Dans un décor dépouillé avec une baignoire comme seul élément moderne (lieu de mort pour Agamemmnon et rempli de sang à la fin de l'ouvrage), les personnages nous apparaissent comme radiographiés, sortis tout droit de Sophocle et pourtant si actuels. On pense à Girard, Dumesnil, Jacqueline de Romilly, à tous ceux qui ont révélé au monde combien les anciens Grecs avaient (sans la formaliser) tout saisi de la psychanalyse. Attachement sexuel de la fille au père, rivalité sadique et combat sans merci entre la mère et la fille, quelle famille, quel être honnête ne pourraient se reconnaître un peu dans ces figures extrêmes.
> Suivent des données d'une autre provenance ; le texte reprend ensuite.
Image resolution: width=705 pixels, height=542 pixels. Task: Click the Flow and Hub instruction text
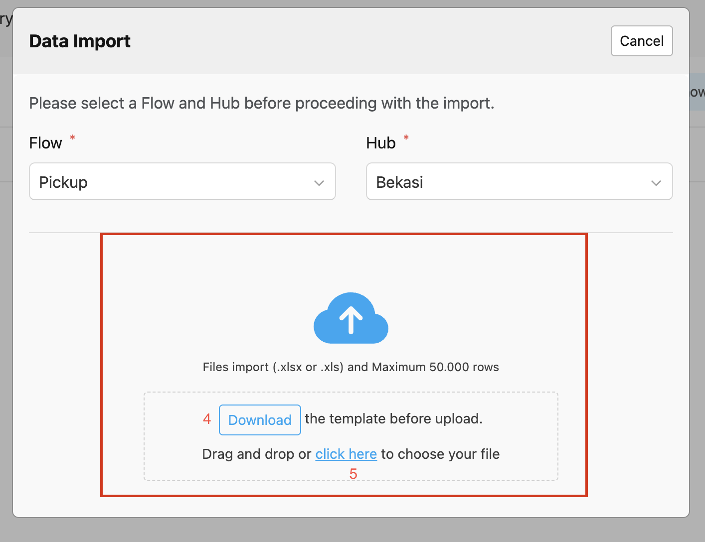point(262,103)
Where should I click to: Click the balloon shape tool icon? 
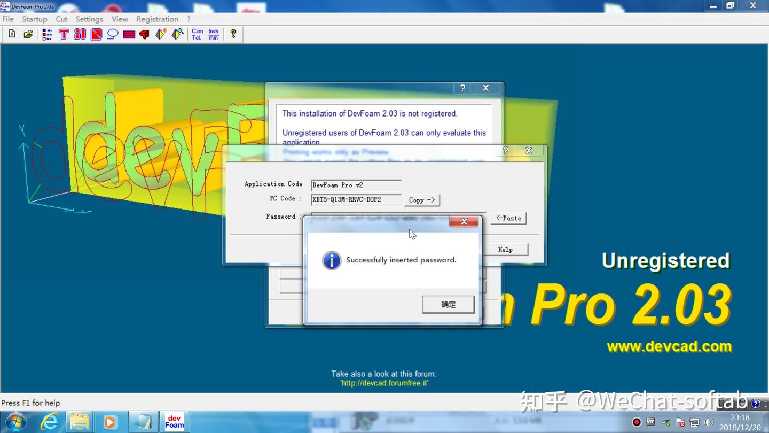point(112,33)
On le sait, Elektra comporte deux rôles écrasants. Snejika Avarmova (Klytemnestre) et la soprano hollandaise Luana De Vol (Elektra), habituée des cataclysmes straussiens, affrontent des tessitures aux limites de la voix humaine, et l'esprit de leurs incarnations les conduit à la limite de la folie, presque aux confins de l'hystérie. Quant à Jurgen Linn, il campe par ailleurs un Oreste d'anthologie, véritable spectre, instrument vengeur.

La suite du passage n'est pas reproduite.